Line 22: authors mentioned that church dates to 1730, so it is dated back to the 18th century?
Introduction:
in this section, some literature data and previous analytical studies on similar constructions should be added.
The church painting Samples:
the approx. size of the studied fragments should be given.
Results:
Line 364: Why authors refer to malachite since no copper was measured in the EDS analysis?
Line 403: authors sated that pigments of ‘vermilion, azurite, green earth, lime white, smoke black, and red/yellow ochre’ were identified. However for the red pigment for example, EDS analysis did not reveal the detection of mercury ‘Hg’???
The results did not present the possible hypothesis that causes the formation of the metallic soaps and no recommendations for further protection of the paintings from these negative factors.
Author Response
Dear Reviewer,
Thanks a lot for your valuable suggestions to improve our paper.
Please find below our answers at your requests.
Abstract:
Line 21: what authors mean by ‘16th Romanian heritage’?
Answer: Rephrased snd corrected
Line 22: authors mentioned that church dates to 1730, so it is dated back to the 18th century?
Answer: The 18th century lasted from January 1, 1701 to December 31, 1800. We think that this date is correct.
Introduction:
in this section, some literature data and previous analytical studies on similar constructions should be added.
Answer: Done
The church painting Samples:
the approx. size of the studied fragments should be given.
Answer: 0.5 – 1 mm. We inserted into the text
Results:
Line 364: Why authors refer to malachite since no copper was measured in the EDS analysis?

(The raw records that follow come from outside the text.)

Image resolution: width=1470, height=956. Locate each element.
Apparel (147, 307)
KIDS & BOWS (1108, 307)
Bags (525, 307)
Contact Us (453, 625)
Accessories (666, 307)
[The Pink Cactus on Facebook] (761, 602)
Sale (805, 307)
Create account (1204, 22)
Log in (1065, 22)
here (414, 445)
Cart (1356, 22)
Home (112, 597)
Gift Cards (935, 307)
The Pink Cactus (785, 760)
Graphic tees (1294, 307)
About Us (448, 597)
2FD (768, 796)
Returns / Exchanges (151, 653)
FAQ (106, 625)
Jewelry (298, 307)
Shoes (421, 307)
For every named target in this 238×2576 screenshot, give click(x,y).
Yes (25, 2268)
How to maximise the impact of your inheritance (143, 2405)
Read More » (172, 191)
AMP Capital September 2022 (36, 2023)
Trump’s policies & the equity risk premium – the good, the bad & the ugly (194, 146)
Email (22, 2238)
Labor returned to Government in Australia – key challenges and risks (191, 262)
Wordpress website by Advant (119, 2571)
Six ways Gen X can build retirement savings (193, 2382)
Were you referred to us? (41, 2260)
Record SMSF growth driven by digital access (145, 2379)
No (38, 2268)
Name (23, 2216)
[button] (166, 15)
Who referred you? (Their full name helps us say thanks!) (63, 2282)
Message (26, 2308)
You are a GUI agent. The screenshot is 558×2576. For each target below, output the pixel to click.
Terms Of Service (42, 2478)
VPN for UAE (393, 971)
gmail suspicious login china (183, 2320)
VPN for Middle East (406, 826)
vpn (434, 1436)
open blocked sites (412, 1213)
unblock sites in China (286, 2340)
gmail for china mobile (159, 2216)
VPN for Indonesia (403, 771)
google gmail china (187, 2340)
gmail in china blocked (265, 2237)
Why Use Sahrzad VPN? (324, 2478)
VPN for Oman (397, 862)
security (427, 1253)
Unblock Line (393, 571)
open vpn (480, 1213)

Answer: Without many other investigation techniques, which allow the identification of Cu, the pigment Malachite has been excluded from the list.
Line 403: authors stated that pigments of ‘vermilion, azurite, green earth, lime white, smoke black, and red/yellow ochre’ were identified. However for the red pigment for example, EDS analysis did not reveal the detection of mercury ‘Hg’???
Answer: The red color is due to red ochre. No Hg has been identified in our analysis. Vermilion has been excluded.
The results did not present the possible hypothesis that causes the formation of the metallic soaps and no recommendations for further protection of the paintings from these negative factors.
Answer:
We added new paragraphs with diagnosis, mechanism, and recommendations, both in the introduction and at the final part of the paper.
Kind regards
Prof. Rodica M.Ion
Author Response File: Author Response.docx
Round 2
Reviewer 1 Report
Dear authors,
Thank you for addressing all of my comments. The manuscript -and of course your study- is very interesting to read. Please, check the resolution of Fig. 1. This is a very interesting aspect of the church under investigation.